> Your assignment: Repeat only what runs from the line with "1024x576 pixels. Task: Select" through the last line of the data below, both included, keeping every word as it is and leaving out the pictures.

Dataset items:
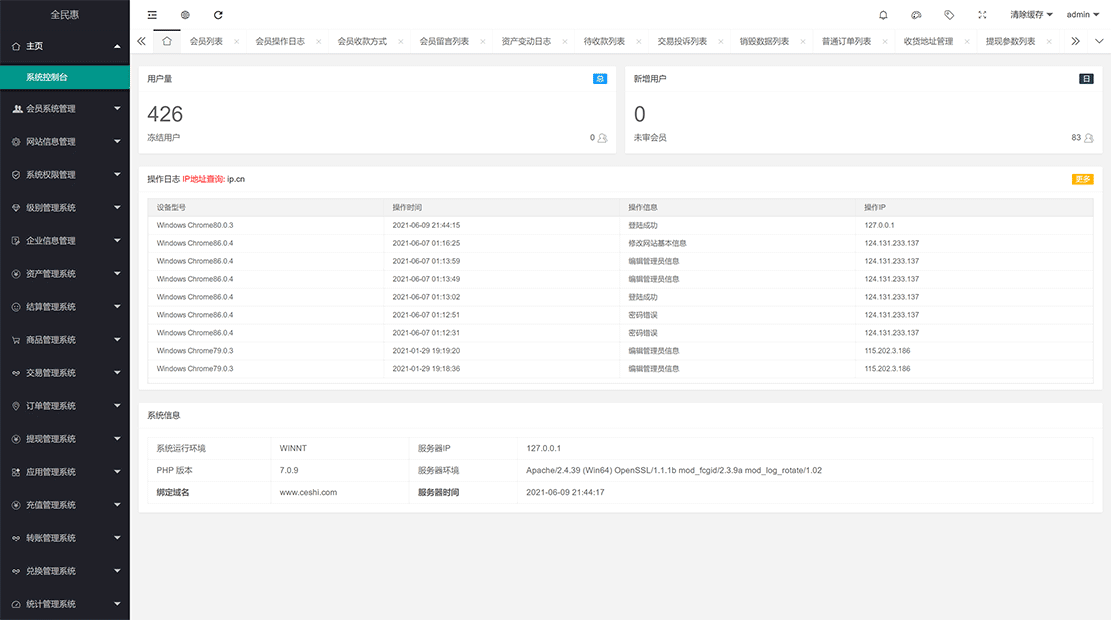Viewport: 1111px width, 620px height.
Task: Open the admin user dropdown
Action: tap(1082, 15)
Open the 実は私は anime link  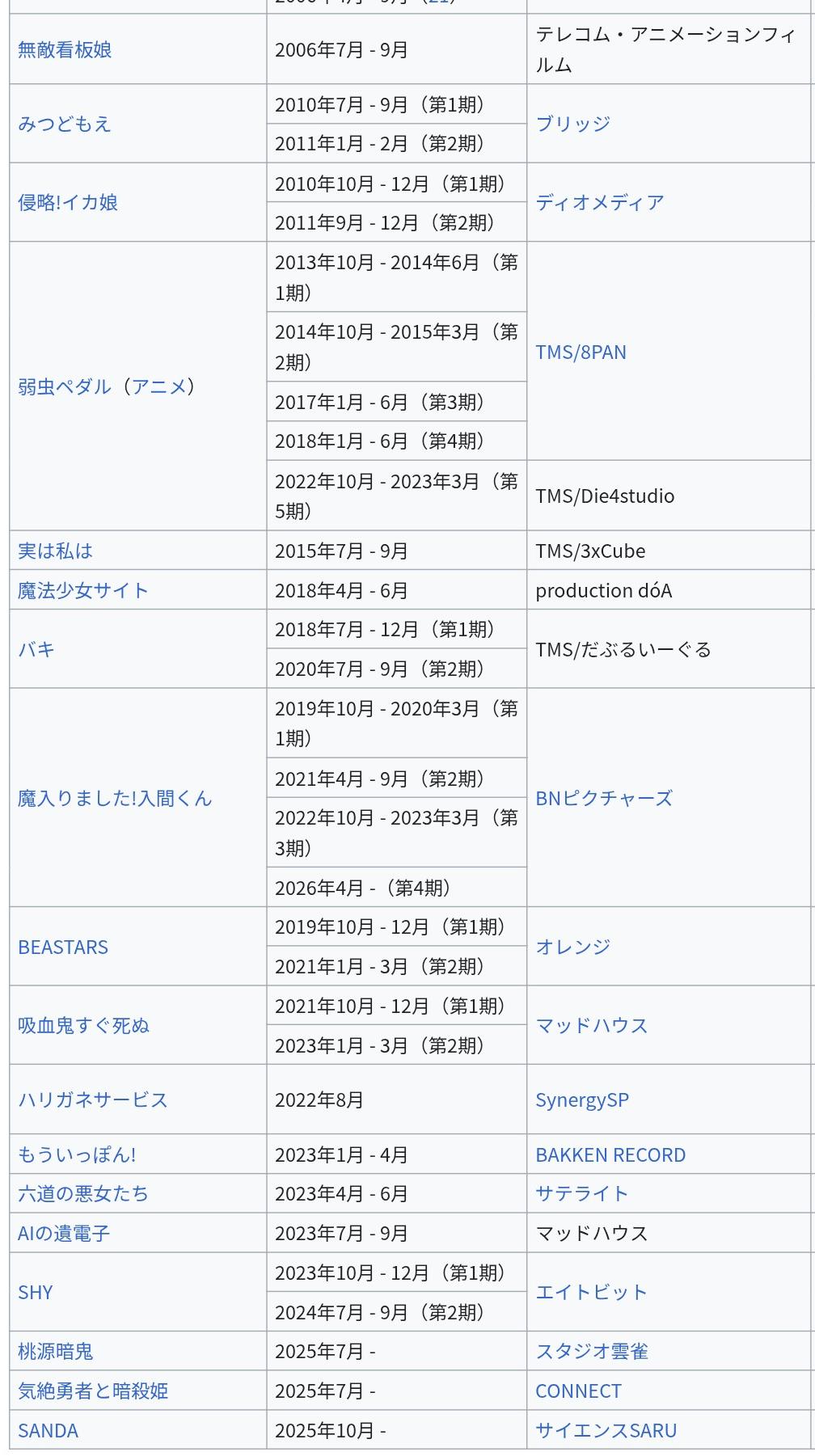point(55,551)
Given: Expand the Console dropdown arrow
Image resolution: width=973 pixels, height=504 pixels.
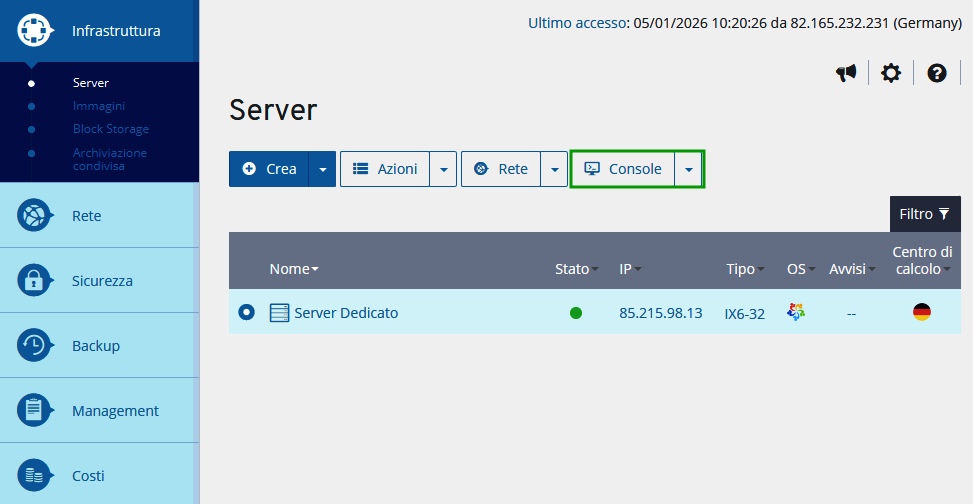Looking at the screenshot, I should pyautogui.click(x=688, y=170).
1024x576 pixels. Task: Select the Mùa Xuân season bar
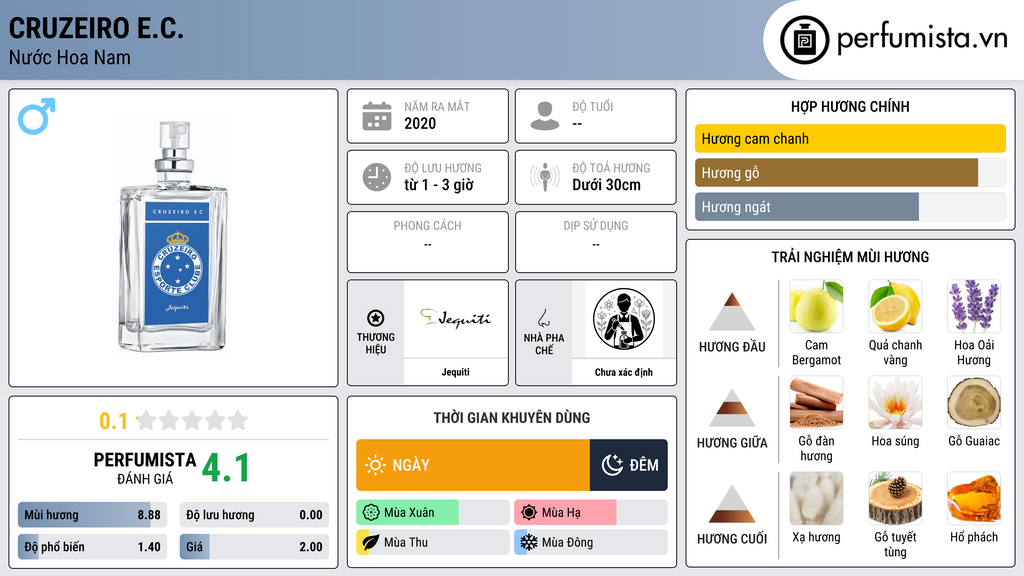tap(432, 512)
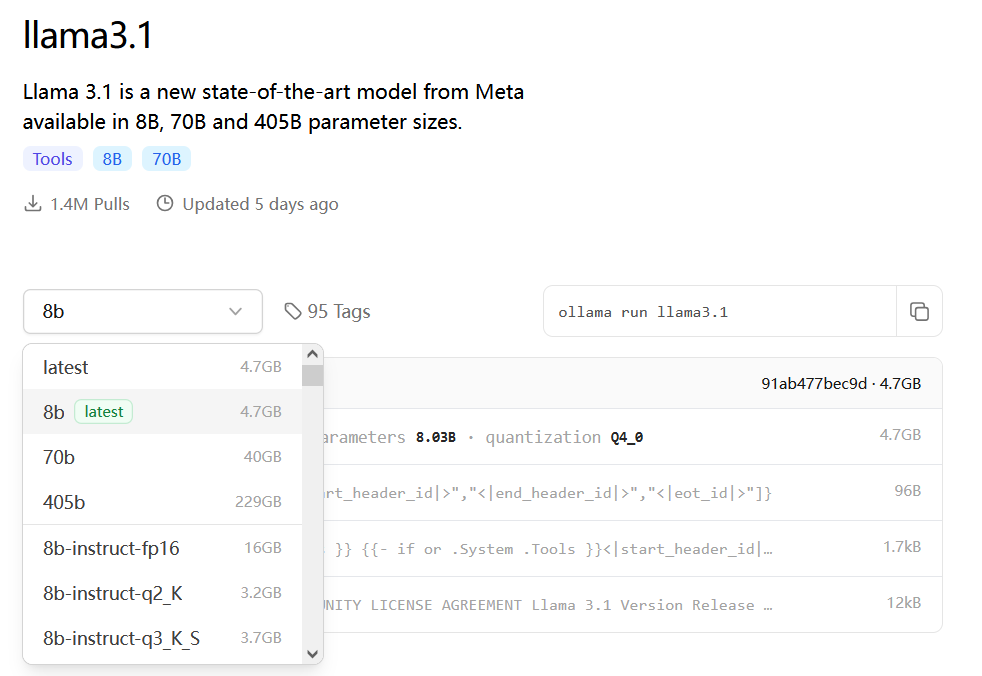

> Completed task:
1024x576 pixels. Task: Select the Mùa Xuân season bar
tap(432, 512)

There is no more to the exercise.